● **Aufgaben**
[1] Wann und durch welche Verordnung wurde das Land Niedersachsen gebildet, wie es in der Rezension zur Geschichte Niedersachsens steht?
[2] Schreibe die Rezension zur Geschichte Niedersachsens im Anschluss an ihren letzten Satz weiter.

● **Textauszug**
Geschichte Niedersachsens Band 5 Von der Weimarer Republik bis zur Wiedervereinigung, hg. v. Steinwascher, Gerd in Zusammenarbeit mit Schmiechen-Ackermann, Detlef/Schneider, Karl-Heinz (= Veröffentlichungen der Historischen Kommission für Niedersachsen und Bremen 36). Hahnsche Buchhandlung, Hannover 2010. 1390 S., 160 Abb. Besprochen von Gerhard Köbler.

 

Das durch die Verordnung Nr. 55 der britischen Militärregierung am 1. 11. 1946 vor allem aus dem Land Hannover Preußens, Braunschweig, Oldenburg und Schaumburg-Lippe gebildete deutsche Bundesland Niedersachsen ist jung, hat aber weit in die Vergangenheit reichende Wurzeln, zu denen in erster Linie der germanisch-germanistische Stamm der Sachsen gehört. Eingedenk dieser hat der in Pegau 1919 geborene, nach schwerer Verwundung in Frankreich in Frankfurt am Main und Jena in Geschichte, Kunstgeschichte, Germanistik und Latein ausgebildete, nach dem Archivdienst in Altenburg und Jena 1956 in den Westen geflohene, bei Walter Schlesinger in Marburg mit einer Untersuchung über die Entstehung der Landesherrschaft in Thüringen habilitierte, 1963 nach Gießen und 1970 nach Göttingen berufene (1995 verstorbene) niedersächsische Landeshistoriker Hans Patze eine Geschichte Niedersachsens begründet. Sie begann 1977 mit ihrem Erscheinen, doch sind die Bände 2,2 und 4 noch in Vorbereitung.

● **Auszüge aus Einträgen**
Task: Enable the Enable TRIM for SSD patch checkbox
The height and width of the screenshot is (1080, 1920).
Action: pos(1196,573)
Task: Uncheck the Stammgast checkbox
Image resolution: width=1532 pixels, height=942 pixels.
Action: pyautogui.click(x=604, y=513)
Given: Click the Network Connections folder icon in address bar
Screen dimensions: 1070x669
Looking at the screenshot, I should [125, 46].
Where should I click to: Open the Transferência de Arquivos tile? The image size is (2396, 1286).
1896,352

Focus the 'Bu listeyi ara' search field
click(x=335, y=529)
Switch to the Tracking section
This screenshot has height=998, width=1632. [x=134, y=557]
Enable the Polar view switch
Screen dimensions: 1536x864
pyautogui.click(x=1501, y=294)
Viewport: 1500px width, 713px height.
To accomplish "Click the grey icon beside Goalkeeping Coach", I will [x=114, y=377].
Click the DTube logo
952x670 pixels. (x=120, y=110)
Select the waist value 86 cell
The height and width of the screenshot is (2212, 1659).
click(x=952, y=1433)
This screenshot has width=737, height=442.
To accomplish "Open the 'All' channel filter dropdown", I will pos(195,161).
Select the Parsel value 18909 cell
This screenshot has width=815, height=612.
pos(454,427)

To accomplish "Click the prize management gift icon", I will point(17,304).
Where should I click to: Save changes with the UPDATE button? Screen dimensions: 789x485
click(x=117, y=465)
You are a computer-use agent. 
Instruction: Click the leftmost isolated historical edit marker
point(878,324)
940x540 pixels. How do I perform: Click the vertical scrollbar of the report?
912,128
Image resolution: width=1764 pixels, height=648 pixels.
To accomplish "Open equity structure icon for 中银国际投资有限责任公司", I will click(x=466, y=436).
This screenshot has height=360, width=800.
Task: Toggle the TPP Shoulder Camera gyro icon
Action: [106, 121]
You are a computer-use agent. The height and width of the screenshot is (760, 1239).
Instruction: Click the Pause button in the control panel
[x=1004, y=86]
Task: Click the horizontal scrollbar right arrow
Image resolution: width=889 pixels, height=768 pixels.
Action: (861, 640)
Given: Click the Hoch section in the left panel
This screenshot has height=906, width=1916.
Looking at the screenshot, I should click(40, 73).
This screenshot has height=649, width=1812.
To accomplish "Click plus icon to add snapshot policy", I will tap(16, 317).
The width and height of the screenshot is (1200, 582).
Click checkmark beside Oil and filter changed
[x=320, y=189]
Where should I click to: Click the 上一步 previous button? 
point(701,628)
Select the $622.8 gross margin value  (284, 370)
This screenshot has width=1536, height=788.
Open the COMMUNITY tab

● **Antworten je Aufgabe**
[1] Am 1. 11. 1946 durch die Verordnung Nr. 55 der britischen Militärregierung.

[2]
 

Nach den Bänden 1 über die Grundlagen und das frühere Mittelalter, 2,1 über Politik, Verfassung, Wirtschaft vom 9. bis zum ausgehenden 15. Jahrhundert, Band 3 von der Reformation bis zum Beginn des 19. Jahrhunderts konnte nun erfreulicherweise auch der gewichtige Band 5 abgeschlossen werden. Er reicht von der Novemberrevolution  des Jahres 1918 bis zur Herstellung deutscher Einheit zum 3. Oktober 1990. Er umfasst damit auch erstmals eine Zeit, in der es ein politisches Gebilde Niedersachsen wirklich gibt, auch wenn er naturgemäß niemals bis zur sich ständig verschiebenden Gegenwart vordringen kann.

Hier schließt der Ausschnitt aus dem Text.